▼
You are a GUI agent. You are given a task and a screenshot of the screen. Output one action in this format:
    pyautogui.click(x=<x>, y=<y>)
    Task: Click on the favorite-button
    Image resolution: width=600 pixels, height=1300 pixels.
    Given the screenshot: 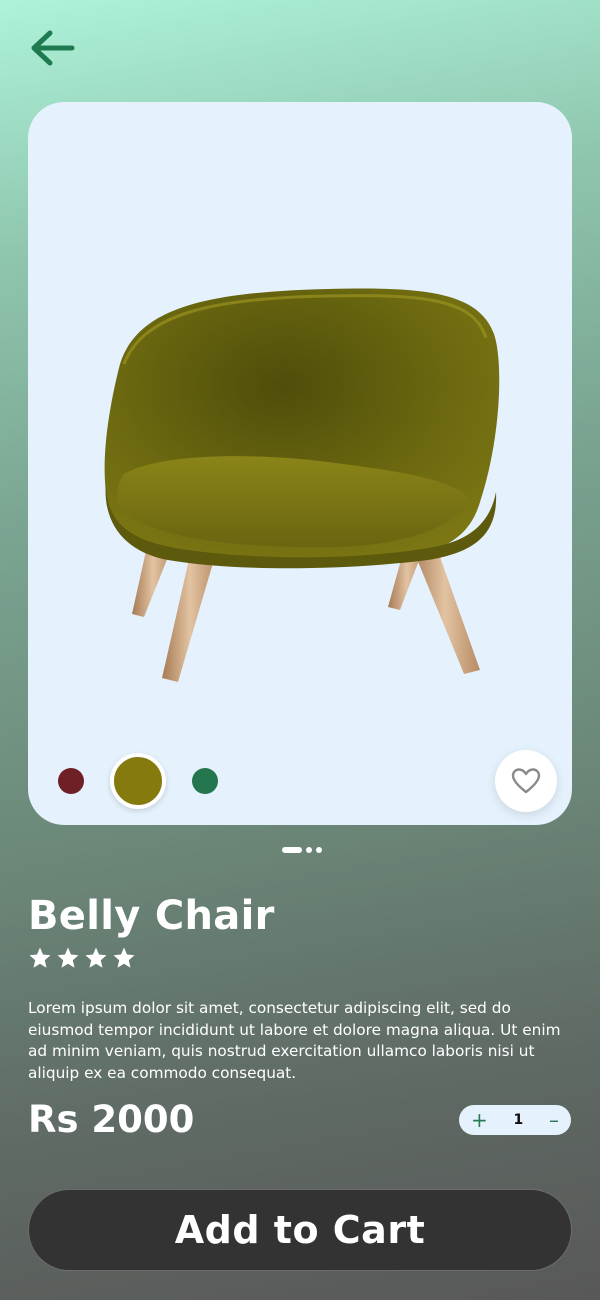 What is the action you would take?
    pyautogui.click(x=526, y=781)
▲
_Prompt_. Reproduce the records from their first line through the line containing "Image resolution: width=600", inclusive, substituting "share-button" for "favorite-button" and changing nothing else.

_Written answer_.
You are a GUI agent. You are given a task and a screenshot of the screen. Output one action in this format:
    pyautogui.click(x=<x>, y=<y>)
    Task: Click on the share-button
    Image resolution: width=600 pixels, height=1300 pixels.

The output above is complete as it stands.